(Task material begins)

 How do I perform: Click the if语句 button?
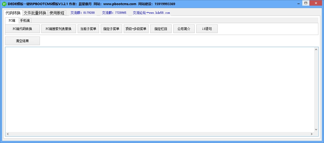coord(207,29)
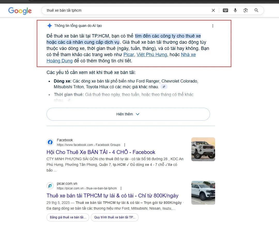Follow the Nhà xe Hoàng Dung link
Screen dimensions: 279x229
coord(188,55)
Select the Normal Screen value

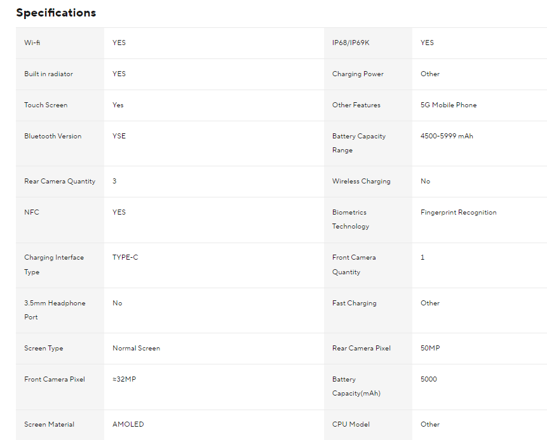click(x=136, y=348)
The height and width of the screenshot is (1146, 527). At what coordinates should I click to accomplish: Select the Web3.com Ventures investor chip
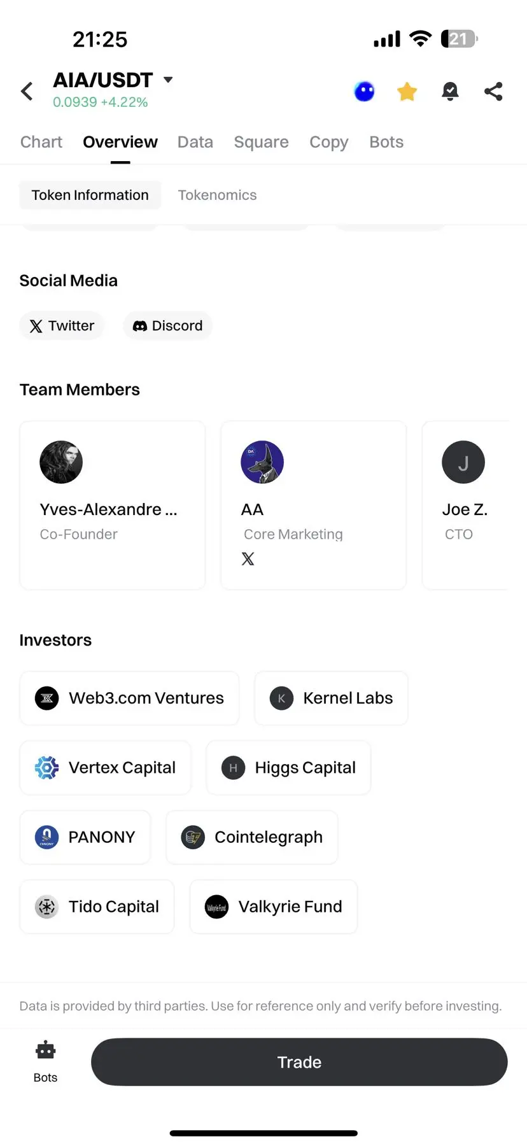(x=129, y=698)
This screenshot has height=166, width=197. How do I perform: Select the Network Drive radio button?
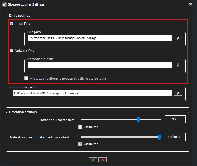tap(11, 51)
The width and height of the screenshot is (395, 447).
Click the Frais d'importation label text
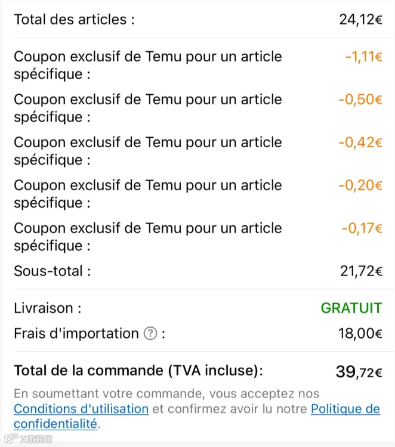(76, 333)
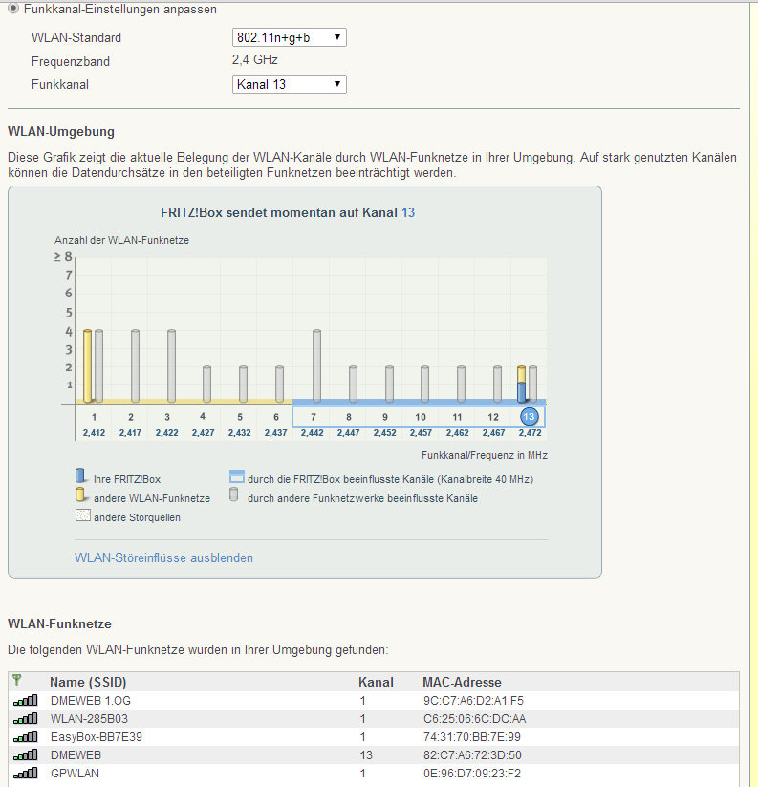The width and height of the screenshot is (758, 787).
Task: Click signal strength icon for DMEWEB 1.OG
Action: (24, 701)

(Task material ends)

= Task statement =
Output every entry above verbatim, but leave out the pictures.

= Your solution =
 How do I perform: Click the if语句 button?
coord(207,29)
Follow the Nhà xe Hoàng Dung link
Screen dimensions: 279x229
coord(188,55)
Select the Normal Screen value

click(x=136, y=348)
The height and width of the screenshot is (1146, 527). At what coordinates should I click to accomplish: Select the Web3.com Ventures investor chip
(x=129, y=698)
This screenshot has height=166, width=197. How do I perform: Select the Network Drive radio button?
tap(11, 51)
The width and height of the screenshot is (395, 447).
Click the Frais d'importation label text
(76, 333)
The width and height of the screenshot is (758, 787).
Task: Click signal strength icon for DMEWEB 1.OG
Action: (24, 701)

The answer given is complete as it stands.